TASK PROMPT:
Can you reproduce only the stretch of rows from the line containing "Open the 政务公开 navigation menu" through the line containing "[x=1469, y=27]", with "column header" renamed to "column heading" and everything else left unchanged?

RECORDS SHOWN:

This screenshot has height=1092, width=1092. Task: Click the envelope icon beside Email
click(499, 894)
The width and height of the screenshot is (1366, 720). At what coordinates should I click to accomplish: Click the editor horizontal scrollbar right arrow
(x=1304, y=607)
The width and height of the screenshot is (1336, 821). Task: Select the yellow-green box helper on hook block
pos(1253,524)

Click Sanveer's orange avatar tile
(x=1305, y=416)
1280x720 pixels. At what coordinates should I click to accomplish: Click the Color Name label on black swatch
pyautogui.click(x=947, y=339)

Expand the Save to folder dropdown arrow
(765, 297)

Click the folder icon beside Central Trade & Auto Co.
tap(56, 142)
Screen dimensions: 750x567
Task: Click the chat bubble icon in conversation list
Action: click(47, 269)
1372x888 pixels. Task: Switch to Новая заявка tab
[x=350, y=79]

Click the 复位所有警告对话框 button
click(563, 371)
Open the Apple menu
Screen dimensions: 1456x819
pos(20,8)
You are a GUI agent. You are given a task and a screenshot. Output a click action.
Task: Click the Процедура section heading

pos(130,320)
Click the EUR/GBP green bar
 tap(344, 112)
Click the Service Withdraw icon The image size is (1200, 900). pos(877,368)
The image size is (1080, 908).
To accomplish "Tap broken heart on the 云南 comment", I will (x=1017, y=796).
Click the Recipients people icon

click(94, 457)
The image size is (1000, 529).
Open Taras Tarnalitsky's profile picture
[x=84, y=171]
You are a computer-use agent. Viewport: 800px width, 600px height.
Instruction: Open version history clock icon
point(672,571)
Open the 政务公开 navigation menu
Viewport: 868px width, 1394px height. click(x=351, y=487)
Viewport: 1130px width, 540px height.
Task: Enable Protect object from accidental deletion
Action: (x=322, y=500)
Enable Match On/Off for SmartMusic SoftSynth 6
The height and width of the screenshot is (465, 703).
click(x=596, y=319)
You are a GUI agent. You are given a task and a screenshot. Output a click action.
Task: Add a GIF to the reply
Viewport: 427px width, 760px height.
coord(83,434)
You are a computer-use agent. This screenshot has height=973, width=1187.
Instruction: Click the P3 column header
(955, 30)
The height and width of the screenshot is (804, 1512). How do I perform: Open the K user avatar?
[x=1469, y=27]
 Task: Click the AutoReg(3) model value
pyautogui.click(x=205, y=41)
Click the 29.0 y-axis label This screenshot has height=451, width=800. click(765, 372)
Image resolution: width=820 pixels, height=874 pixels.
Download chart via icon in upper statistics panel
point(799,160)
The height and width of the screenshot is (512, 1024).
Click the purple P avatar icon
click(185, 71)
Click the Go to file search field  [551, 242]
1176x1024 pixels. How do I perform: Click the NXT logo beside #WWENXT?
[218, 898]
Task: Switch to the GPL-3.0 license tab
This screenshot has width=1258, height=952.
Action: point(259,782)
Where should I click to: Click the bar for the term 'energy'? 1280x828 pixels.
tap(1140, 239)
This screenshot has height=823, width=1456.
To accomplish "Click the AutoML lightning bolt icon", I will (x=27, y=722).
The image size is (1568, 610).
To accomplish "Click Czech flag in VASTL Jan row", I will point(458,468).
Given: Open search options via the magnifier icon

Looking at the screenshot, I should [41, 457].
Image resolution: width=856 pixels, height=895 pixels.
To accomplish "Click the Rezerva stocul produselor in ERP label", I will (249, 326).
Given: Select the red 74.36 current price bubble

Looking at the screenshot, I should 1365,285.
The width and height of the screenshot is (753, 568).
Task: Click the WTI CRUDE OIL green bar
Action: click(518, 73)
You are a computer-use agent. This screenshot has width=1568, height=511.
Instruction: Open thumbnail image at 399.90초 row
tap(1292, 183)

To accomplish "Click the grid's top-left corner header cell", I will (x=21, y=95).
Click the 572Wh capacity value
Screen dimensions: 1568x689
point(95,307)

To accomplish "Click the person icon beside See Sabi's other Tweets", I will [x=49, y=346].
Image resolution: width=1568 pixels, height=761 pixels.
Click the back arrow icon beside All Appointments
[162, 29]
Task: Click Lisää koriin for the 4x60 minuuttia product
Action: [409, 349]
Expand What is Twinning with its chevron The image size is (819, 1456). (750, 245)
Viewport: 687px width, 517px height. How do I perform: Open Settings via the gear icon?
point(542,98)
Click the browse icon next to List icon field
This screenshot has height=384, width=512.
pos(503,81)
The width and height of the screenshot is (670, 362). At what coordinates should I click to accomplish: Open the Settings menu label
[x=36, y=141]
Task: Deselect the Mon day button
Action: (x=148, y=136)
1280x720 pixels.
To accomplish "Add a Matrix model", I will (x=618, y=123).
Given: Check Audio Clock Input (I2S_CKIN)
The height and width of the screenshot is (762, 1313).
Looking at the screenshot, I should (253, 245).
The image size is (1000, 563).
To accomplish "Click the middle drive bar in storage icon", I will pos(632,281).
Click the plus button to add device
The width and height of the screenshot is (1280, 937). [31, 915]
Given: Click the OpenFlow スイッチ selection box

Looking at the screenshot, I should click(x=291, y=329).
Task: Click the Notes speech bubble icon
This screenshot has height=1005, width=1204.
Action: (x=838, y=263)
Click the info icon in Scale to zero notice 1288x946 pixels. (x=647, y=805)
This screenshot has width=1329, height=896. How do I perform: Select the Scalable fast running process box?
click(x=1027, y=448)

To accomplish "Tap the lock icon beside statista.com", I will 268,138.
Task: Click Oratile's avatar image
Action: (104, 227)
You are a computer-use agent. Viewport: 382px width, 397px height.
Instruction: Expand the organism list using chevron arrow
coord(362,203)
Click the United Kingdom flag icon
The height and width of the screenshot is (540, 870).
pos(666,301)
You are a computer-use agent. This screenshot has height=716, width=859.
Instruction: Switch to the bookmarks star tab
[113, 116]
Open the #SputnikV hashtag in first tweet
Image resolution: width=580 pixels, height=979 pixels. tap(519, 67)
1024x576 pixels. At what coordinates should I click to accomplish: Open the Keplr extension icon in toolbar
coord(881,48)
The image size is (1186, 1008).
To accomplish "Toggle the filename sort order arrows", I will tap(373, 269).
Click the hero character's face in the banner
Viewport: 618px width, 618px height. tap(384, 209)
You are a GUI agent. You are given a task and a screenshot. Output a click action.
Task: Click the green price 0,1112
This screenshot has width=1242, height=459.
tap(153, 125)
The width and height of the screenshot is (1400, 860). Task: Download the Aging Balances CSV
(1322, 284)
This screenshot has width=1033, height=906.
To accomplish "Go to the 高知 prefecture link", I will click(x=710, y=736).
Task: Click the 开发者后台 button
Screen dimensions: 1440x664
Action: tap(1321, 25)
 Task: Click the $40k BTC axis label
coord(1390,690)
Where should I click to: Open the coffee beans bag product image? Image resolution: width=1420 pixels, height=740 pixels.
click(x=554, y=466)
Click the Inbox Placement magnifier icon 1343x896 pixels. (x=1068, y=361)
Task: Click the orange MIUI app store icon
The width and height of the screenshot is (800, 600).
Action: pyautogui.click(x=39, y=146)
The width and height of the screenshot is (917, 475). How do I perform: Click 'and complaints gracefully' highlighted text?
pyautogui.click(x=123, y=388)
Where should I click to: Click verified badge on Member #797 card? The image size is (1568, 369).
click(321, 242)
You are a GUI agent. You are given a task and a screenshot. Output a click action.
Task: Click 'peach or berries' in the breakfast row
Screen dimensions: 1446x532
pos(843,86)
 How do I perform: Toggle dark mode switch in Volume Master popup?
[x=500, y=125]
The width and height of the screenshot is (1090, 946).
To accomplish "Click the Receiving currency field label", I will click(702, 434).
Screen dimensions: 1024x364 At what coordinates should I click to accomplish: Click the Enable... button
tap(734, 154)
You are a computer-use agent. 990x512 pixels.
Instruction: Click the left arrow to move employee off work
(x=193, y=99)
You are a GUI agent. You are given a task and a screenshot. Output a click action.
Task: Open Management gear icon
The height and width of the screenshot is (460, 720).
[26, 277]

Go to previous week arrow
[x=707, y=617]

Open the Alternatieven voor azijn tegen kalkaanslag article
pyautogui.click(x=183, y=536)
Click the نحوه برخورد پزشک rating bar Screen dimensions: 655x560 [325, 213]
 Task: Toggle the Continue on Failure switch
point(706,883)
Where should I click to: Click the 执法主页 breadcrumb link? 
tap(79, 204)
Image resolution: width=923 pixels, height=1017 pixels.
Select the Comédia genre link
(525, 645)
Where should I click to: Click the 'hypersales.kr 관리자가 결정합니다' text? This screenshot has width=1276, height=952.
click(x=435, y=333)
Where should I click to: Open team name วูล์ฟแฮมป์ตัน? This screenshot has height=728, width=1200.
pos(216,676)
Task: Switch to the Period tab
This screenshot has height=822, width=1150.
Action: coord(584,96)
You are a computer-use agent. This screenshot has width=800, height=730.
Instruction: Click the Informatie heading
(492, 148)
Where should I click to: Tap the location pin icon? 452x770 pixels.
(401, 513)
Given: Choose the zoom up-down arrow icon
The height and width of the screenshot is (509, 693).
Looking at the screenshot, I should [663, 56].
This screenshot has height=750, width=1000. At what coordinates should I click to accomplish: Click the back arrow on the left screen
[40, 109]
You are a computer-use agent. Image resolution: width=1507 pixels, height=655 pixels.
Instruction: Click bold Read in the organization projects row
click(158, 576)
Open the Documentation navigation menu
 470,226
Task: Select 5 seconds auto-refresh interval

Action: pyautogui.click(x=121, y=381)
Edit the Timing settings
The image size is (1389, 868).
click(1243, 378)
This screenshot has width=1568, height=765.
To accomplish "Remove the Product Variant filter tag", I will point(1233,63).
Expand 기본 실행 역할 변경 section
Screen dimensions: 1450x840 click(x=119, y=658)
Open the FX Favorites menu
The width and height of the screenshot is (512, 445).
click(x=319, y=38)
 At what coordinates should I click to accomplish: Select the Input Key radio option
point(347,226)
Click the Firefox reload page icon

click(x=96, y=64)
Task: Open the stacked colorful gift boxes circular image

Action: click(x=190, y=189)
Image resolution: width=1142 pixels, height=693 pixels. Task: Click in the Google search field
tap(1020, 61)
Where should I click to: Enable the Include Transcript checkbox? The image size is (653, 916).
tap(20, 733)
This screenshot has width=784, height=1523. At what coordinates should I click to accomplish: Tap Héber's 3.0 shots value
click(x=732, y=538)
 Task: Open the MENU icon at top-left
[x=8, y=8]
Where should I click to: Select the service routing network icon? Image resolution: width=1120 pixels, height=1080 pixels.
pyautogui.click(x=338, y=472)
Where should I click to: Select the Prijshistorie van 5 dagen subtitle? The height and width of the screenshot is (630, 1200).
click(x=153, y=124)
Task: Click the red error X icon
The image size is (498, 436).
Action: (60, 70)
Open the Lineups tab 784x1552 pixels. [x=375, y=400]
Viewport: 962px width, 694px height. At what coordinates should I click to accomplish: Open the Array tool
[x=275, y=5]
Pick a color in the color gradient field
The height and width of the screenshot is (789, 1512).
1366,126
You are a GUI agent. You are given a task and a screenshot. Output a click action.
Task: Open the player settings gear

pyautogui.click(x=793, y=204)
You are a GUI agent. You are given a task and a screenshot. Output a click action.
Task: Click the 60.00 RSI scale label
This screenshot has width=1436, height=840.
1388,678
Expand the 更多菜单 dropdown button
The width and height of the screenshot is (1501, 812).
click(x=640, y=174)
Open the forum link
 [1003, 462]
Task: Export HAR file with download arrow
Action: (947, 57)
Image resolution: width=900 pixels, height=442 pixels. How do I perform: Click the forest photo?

TASK SOLUTION:
Open the 政务公开 navigation menu
Viewport: 868px width, 1394px height. click(x=351, y=487)
Viewport: 1130px width, 540px height.
Task: Enable Protect object from accidental deletion
Action: (x=322, y=500)
Enable Match On/Off for SmartMusic SoftSynth 6
The height and width of the screenshot is (465, 703).
click(x=596, y=319)
You are a GUI agent. You are given a task and a screenshot. Output a click action.
Task: Add a GIF to the reply
Viewport: 427px width, 760px height.
coord(83,434)
You are a computer-use agent. This screenshot has height=973, width=1187.
Instruction: Click the P3 column heading
(955, 30)
The height and width of the screenshot is (804, 1512). How do I perform: Open the K user avatar?
[x=1469, y=27]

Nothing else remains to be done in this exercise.